Directions: From the records below, please repeat exactly the line that has "1907 (212, 2094)", the line that has "1943 (241, 2124)", and every line between them, and nothing else.

### Raw data

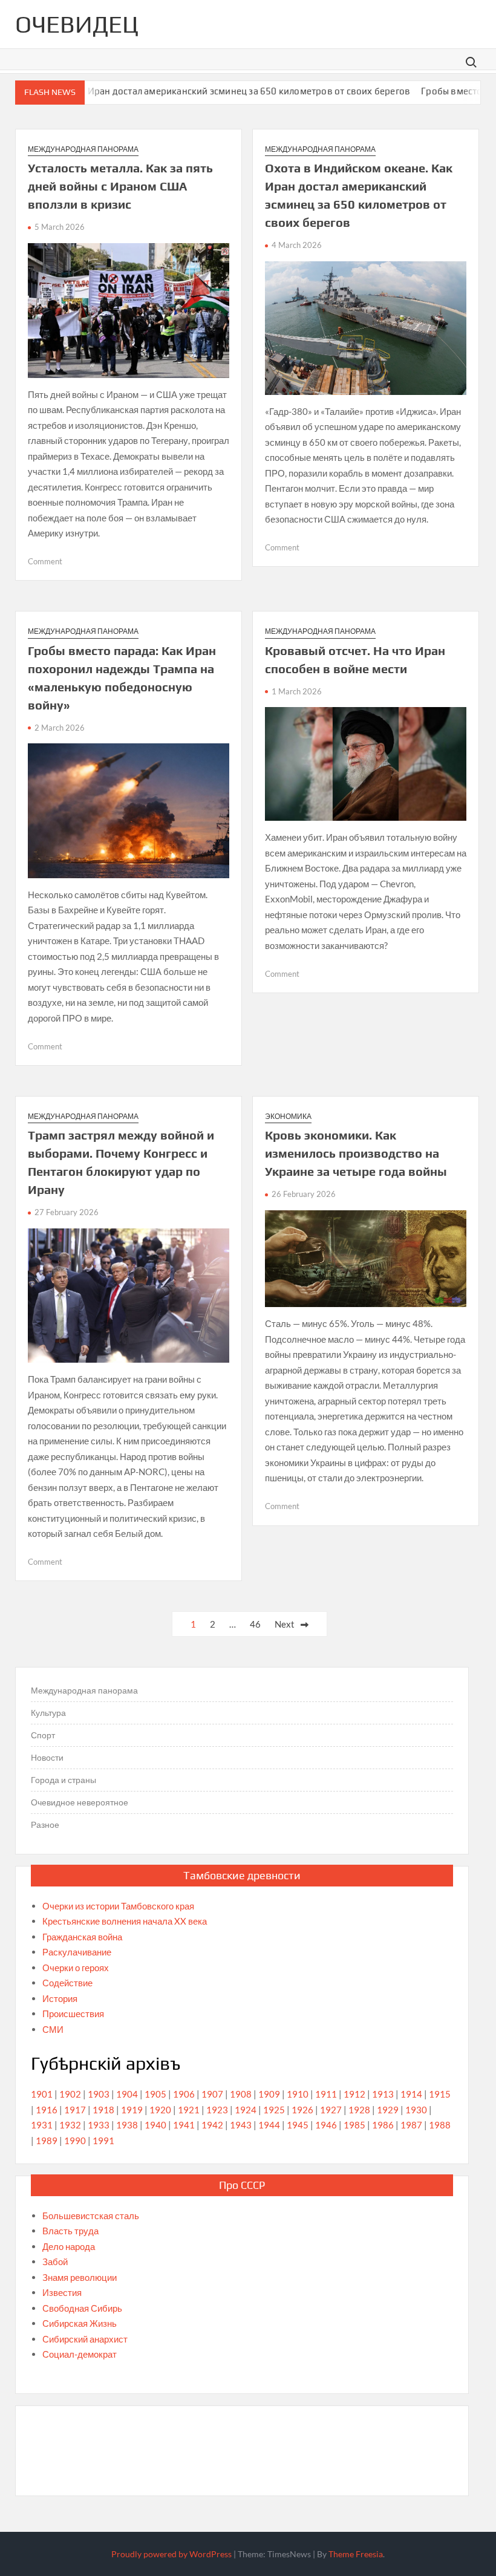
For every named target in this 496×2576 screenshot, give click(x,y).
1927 (331, 2109)
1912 (354, 2094)
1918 (103, 2109)
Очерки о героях (75, 1967)
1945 (297, 2124)
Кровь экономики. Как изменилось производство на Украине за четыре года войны (356, 1153)
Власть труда (70, 2230)
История (59, 1998)
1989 (46, 2140)
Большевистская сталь (90, 2215)
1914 (411, 2094)
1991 (103, 2140)
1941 (184, 2124)
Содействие (67, 1982)
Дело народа (68, 2246)
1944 (269, 2124)
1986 (383, 2124)
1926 (302, 2109)
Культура (48, 1712)
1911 (326, 2094)
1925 (274, 2109)
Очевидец (77, 24)
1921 (189, 2109)
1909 (269, 2094)
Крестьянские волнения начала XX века (124, 1921)
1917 (75, 2109)
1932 (70, 2124)
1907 (212, 2094)
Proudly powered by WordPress (171, 2554)
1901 (42, 2094)
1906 (184, 2094)
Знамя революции (79, 2277)
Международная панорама (83, 149)
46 (255, 1624)
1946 (326, 2124)
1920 (160, 2109)
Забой (55, 2261)
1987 (411, 2124)
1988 (440, 2124)
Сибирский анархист (85, 2338)
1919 (132, 2109)
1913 (383, 2094)
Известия (62, 2292)
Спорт (43, 1735)
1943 (241, 2124)
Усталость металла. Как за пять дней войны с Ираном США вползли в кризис (120, 186)
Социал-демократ (79, 2354)
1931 (42, 2124)
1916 (46, 2109)
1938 (127, 2124)
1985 (354, 2124)
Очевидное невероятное (79, 1802)
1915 (440, 2094)
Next (285, 1624)
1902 (70, 2094)
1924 (245, 2109)
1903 (98, 2094)
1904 (127, 2094)
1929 (388, 2109)
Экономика (288, 1116)
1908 (241, 2094)
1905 (155, 2094)
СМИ (53, 2029)
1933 (98, 2124)
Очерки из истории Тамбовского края (118, 1905)
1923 (217, 2109)
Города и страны (63, 1780)
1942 (212, 2124)
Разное (45, 1824)
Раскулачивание (76, 1951)
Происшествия (73, 2013)
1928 (359, 2109)
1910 (297, 2094)
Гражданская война (82, 1936)
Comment (45, 561)
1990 (75, 2140)
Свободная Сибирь (82, 2308)
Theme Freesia (355, 2554)
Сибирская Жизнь (79, 2323)
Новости (47, 1757)
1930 (416, 2109)
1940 (155, 2124)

######

Completed exercise:
1907 (212, 2094)
Proudly powered by WordPress (171, 2554)
1901 (42, 2094)
1906 (184, 2094)
Знамя революции (79, 2277)
Международная панорама (83, 149)
46 (255, 1624)
1946 (326, 2124)
1920 (160, 2109)
Забой (55, 2261)
1987 (411, 2124)
1988 (440, 2124)
Сибирский анархист (85, 2338)
1919 (132, 2109)
1913 (383, 2094)
Известия (62, 2292)
Спорт (43, 1735)
1943 (241, 2124)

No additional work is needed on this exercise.